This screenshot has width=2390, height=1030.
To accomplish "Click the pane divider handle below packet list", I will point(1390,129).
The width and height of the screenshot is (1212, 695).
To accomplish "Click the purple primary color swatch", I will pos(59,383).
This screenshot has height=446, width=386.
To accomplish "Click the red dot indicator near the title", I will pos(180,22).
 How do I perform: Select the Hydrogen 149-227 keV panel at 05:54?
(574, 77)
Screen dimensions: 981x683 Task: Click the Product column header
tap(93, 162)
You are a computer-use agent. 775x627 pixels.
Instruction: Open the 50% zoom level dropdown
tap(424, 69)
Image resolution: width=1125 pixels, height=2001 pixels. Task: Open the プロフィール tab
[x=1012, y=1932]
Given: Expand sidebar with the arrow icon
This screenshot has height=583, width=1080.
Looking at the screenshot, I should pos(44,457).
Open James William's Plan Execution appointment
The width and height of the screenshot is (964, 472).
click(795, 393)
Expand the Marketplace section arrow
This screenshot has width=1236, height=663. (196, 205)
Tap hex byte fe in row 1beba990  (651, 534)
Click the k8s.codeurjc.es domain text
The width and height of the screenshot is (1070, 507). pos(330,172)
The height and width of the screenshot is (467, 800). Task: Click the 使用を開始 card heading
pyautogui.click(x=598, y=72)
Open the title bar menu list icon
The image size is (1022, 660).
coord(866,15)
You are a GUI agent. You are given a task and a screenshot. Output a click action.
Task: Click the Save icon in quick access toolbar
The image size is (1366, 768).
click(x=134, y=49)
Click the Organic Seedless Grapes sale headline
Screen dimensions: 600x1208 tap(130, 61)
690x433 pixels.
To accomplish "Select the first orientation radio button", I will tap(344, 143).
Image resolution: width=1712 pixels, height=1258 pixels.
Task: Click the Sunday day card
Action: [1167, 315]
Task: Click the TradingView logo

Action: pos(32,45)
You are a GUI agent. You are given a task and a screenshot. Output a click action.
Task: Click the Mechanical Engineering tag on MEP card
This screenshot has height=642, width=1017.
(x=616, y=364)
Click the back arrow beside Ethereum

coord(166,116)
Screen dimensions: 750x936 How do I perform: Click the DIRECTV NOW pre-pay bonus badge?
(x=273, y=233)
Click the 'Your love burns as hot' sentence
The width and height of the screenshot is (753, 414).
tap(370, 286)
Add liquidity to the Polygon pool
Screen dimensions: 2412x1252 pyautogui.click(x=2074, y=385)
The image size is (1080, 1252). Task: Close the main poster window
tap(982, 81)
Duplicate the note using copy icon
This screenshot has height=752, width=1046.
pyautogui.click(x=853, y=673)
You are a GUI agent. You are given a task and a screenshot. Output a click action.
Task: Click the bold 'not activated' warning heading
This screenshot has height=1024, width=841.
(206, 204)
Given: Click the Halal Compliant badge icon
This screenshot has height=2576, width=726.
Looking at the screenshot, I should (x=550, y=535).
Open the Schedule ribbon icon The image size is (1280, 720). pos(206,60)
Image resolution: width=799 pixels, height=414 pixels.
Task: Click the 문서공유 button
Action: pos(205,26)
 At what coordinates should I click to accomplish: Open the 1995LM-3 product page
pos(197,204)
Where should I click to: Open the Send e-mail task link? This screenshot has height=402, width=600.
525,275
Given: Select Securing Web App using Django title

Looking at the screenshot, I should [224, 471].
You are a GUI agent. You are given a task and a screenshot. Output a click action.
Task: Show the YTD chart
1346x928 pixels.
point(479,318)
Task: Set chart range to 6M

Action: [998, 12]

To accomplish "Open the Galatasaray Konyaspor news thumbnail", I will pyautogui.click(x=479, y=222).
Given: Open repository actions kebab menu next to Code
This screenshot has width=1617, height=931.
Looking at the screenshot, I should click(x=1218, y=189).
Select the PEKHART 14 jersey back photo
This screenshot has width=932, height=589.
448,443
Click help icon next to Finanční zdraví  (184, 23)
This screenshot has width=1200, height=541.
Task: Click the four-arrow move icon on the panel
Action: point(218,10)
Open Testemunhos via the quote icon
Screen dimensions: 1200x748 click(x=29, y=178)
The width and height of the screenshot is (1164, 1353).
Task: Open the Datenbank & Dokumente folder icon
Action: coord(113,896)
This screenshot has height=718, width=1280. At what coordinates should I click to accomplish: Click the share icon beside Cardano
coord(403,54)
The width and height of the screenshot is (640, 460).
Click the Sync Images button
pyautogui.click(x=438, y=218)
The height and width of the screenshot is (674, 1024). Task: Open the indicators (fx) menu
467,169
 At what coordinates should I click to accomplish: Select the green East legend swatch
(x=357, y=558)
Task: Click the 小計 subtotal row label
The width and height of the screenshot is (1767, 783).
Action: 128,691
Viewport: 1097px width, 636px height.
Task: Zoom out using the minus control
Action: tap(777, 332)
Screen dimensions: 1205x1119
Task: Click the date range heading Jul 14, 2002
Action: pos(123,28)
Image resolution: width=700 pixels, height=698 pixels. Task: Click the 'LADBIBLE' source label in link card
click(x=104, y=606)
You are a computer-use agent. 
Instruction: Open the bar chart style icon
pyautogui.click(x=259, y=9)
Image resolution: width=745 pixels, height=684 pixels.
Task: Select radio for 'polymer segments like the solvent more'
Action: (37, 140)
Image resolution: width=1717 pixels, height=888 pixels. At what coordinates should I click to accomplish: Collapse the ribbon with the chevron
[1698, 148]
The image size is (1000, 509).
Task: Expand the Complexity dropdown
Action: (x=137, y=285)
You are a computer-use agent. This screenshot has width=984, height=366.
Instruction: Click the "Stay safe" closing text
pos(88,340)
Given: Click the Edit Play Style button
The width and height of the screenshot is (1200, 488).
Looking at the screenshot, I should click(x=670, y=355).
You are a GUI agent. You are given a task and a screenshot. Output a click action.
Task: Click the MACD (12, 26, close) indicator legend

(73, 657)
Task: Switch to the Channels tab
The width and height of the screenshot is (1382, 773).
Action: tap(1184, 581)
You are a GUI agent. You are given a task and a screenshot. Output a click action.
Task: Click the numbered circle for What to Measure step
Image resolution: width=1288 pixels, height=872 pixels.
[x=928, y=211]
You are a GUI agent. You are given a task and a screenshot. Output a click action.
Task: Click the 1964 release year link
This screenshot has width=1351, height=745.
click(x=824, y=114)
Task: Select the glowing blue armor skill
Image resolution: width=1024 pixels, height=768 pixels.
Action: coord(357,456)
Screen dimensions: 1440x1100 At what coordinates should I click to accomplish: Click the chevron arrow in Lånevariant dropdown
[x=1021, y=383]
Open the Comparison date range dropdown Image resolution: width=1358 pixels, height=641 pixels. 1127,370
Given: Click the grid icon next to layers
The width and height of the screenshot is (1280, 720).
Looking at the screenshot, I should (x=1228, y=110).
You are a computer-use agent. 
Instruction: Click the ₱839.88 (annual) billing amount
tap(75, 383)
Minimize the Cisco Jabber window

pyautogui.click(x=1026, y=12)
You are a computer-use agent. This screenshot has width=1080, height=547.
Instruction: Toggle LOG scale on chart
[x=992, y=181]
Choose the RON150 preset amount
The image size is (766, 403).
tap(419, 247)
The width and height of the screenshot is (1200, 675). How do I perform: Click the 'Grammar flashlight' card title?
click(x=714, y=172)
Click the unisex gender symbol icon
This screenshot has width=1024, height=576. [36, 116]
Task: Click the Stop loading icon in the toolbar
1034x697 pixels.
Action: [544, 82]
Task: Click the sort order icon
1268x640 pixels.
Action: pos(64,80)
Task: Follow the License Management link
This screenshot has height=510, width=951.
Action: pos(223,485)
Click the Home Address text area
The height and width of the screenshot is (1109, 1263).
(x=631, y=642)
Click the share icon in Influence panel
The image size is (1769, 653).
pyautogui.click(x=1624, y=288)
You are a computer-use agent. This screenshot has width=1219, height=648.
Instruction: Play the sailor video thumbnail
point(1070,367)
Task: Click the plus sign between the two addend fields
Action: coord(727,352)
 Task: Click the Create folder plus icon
|---|
▶ _WHAT YOU SHOULD DO_
Work out how many lines of the records contain the word "computer". Give that number and nothing more.

▶ _ANSWER AREA_
6